@uspic¡ous Fish¿!
Delirious With Weird

 
Saturday, July 19, 2003  
Colder
Again
Output Records
2003


Marc Nguyen is a Parisian video producer and graphic artist, and Again is his first album, recorded solo at his home studio in between commissions for his day job. If I was a cruel man I’d say that I hope it’s his only album. Oh, look what I’ve gone and done.

Nguyen meanders through dub, electronica, post-punk and krautrock during the nine tracks of his album, all sounds that are incredibly ‘hip’ right now, and what’s more he does it with a supreme sense of effortlessly tasteful Frenchness which goes even further towards stapling his fingers to the zeitgeist map. Unfortunately his music is also incredibly dull and lifeless, the utter valediction of substance as style finally takes over completely. “Crazy Love” and “Version” bounce along nicely enough on drum machines (the former), hiphop beats (the latter) and rubber-band bass (both), “Version” even rising from and then dissolving back into a shallow tide of radio-noise and found sound music concrete. “Shiny Star” melds Germanic repetition of simple musical figures and motorik rhythms to Nguyen’s comically French accent, while “One Night In Tokyo” does a limp dub which Nguyen is once again conspicuously French over the top of. The production is clean and sharp but never outstanding, the ideas conceived and realised with the minimum of fuss, and therefore also the minimum amount of serendipitous discovery, resulting in a characterless exercise in imitation and flattery.

The most interesting thing about Again is the inclusion of a DVD in which Nguyen flexes his day job muscles and adds videos to five of the songs from the CD, but even this adds precious little depth and sense to the record. In fact “Crazy Love” is made mildly irritating as opposed to merely inconsequential once it’s allied to the imposition of Nguyen’s own peculiar synaesthetic vision of a minimalist animated running figure. “Vision” is treated better, with a highly visually affected video of a car ride that echoes the seminal Stan Brakhage and the dizzying motorway journey from the first part of Tarkovsky’s soporific Solaris, but “Where” is given an impossibly dull sequence of a man shuffling some photographs. “This River” slowly melts a man standing at the aft of a ferry into nothingness, creating a sense of ephemeral beauty which put me in mind of Chris Marker’s exquisite 1962 short film La Jetée. The video for the title track is easily the best, a beautiful and iridescent shimmer of light and texture oddly redolent of Godfrey Reggio’s Koyaanisqatsi. If only the music weren’t so imperiously fucking bland and Nguyen had resisted the urge to plaster the lyrics of the song over the centre of the image making it look like a Beneton advert, it might’ve been approaching the greatness it clearly aspires to.

(STORED DATA):
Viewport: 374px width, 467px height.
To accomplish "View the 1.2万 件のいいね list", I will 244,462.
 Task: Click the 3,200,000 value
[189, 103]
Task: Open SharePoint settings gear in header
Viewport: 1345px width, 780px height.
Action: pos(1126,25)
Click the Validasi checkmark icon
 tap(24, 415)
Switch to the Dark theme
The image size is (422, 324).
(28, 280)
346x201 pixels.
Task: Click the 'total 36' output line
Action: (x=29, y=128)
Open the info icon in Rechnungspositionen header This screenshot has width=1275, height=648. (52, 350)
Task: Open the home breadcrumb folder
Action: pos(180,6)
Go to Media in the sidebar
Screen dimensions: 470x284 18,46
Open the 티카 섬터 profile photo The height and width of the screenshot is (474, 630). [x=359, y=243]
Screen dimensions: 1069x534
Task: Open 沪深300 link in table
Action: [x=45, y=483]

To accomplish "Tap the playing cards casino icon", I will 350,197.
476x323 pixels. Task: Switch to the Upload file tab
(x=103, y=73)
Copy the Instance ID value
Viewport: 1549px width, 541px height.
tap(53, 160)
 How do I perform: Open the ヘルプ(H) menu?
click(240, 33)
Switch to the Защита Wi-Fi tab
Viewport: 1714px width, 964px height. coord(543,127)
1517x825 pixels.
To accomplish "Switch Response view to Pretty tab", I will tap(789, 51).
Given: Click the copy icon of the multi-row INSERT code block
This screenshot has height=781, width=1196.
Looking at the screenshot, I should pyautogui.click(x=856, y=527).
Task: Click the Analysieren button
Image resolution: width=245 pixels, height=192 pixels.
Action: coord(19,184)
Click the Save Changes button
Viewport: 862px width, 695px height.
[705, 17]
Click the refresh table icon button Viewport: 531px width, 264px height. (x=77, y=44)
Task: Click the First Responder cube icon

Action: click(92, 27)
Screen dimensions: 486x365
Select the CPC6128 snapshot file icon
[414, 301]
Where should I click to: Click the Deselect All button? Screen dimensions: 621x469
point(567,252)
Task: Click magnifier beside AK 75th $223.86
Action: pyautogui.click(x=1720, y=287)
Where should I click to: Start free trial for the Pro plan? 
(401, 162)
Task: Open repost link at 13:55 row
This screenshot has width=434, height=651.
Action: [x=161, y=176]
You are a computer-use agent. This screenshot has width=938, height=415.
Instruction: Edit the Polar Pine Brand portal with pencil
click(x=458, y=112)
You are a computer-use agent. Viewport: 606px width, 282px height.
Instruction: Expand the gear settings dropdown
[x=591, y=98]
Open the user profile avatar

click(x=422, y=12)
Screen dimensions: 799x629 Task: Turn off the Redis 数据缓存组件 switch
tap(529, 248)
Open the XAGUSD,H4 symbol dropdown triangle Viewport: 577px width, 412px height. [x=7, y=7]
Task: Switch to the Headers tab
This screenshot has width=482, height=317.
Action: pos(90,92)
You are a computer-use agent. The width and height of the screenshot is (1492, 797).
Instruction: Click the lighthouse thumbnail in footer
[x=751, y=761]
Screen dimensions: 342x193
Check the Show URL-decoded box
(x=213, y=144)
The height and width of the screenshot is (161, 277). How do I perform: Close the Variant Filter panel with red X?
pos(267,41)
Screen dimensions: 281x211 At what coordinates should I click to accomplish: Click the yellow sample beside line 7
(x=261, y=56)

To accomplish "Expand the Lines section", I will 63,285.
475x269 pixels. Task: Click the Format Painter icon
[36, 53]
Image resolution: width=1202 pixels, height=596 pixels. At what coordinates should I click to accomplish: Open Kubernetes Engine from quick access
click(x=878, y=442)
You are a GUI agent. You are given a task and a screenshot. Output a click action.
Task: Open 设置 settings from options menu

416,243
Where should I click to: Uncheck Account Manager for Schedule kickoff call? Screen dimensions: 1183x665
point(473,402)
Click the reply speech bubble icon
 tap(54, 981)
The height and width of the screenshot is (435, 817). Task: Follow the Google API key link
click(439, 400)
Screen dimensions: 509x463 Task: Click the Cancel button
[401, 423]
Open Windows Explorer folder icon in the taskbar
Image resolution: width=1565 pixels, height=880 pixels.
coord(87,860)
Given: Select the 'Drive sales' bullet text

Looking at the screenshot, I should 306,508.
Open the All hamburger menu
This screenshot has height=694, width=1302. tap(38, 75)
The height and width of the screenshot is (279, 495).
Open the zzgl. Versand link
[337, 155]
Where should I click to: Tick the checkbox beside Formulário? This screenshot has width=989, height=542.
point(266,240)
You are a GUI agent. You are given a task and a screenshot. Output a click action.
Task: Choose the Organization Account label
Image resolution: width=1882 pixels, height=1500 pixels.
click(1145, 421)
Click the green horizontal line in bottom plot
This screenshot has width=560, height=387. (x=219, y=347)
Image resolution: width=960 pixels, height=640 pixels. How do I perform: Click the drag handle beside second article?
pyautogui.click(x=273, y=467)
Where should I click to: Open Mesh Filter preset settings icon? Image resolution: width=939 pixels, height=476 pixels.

(TASK SET):
- A) Answer these questions from the album review, one answer per line, marked the same way:
(i) What city is Marc Nguyen from?
(ii) How many tracks does Again have?
(iii) For how many songs does the DVD include videos?
- B) Please say whether each statement agrees with the album review. Answer yes or no, and quote the words that decide it.
(i) Again was recorded with a full band in a professional studio.
(ii) The reviewer considers the video for the title track the best one.
(iii) The video for "Where" shows a car ride.
- C) Carry the album review on from its last sentence.
The lines are separate material with no connection to the album review.

(RESULTS OF THE TASKS):
- A)
(i) Paris
(ii) Nine
(iii) Five

- B)
(i) No: "recorded solo at his home studio"
(ii) Yes: "The video for the title track is easily the best"
(iii) No: "“Where” is given an impossibly dull sequence of a man shuffling some photographs"

- C)
Again is an opportunity missed by such distance as to become pointless and even irritating.

7/19/2003 04:30:00 pm 0 comments

Thursday, July 17, 2003  
Elbow
Cast Of Thousands
V2

Guy Garvey's voice is fractured glass, opening your skin and letting loose blood which coalesces with tears and the trace of her eyeliner.

The new Elbow record is beautiful.

7/17/2003 10:09:00 am 0 comments

 
So I finally heard a Dizzee Rascal track on the radio last night in the car, and I was all like 'meh'. Shuh. I guess I'll pick up the album out of a sense of obligation to know what's going on, but really, this isn't going to be my record of the year.

Plus it was being played by Zane Lowe, who really is the indie Tim Westwood (most intelligent comment I've seen in NME for years).

Oh, and Neil Kulkarni I'm sorry. I didn't realise it was you. I will buy the Aspera record by way of an apology.

7/17/2003 10:05:00 am 0 comments

 
So I borrowed some Ludacris off Emma’s brother Pete, who is 17, because I figure if I’m gonna be known for arguing with Simon Reynolds about Ludacris I ought to actually hear Ludacris. I’d wager I wont really like it. I wont dislike it, I wont mind it. But I wont be blown away. I’m a 24-year-old white guy from Devon, I live by the sea. Much as I love Public Enemy or De La Soul or Tribe or El-P I feel like a complete cultural tourist when it comes to hiphop, as much as I would (and do) listening to Polynesian music or Buena Vista Social Club or Russian folk or heavy metal or hardcore. There you go. But I’ll give it a go.

New Muse track. Went to school with Muse, saw their first ever gigs. Used to sit next to Chris in science on Thursday afternoons (it could’ve been Monday mornings or Friday lunchtimes but you get what I mean). Bought their first album the day it came out, an inconsequential Monday in Northampton. And it fucking sucked, so I took it back and swapped it for a Leftfield album (the shit one). I never bothered paying attention to the next album cos the cover looked like Orange Can and they suck. But “Stockholm Syndrome” rocks like a demented demon with dementia. I’m tempted to get in touch with Bellamy and the others and try and sort out an interview for Stylus.

7/17/2003 12:07:00 am 0 comments

Wednesday, July 16, 2003  
What's my voice? My authorial voice? My written voice? The personality of my words? Do I even have one? I'm all over. I have no essence.

If you know what my essence is, email me. I need to be told. What am I good at? Anything?

7/16/2003 04:43:00 pm 0 comments

 
Graduation day here. The girl from the campus shop is wearing a gown and cape and hat and shoes and stuff rather than a green t-shirt. The kid in the Stone Roses t-shirt and bad shoes is in a gown and cape and hat and still bad shoes. His mum's taking a picture of him next to the Tianeman Square statue (apologies for the spelling of Tianeman). She's so proud. I wouldn't be. His girlfriend's minging and he's 22 and still obsessed with The Stone Roses. Even I'd got over it by then. And my girlfriend is not minging; she's pretty as sin. I'm such a fuck. He'd have been 15 when they split up, and 8 when they were good. Shucks.

All this gown wearing shite.

Maybe I'm just jealous because I didn't go to mine out of some bizarre sense of idealism and inverted pride. I will not bee seen smiling and mugging for you fuckers to take publicity shots after you treated me liek shit.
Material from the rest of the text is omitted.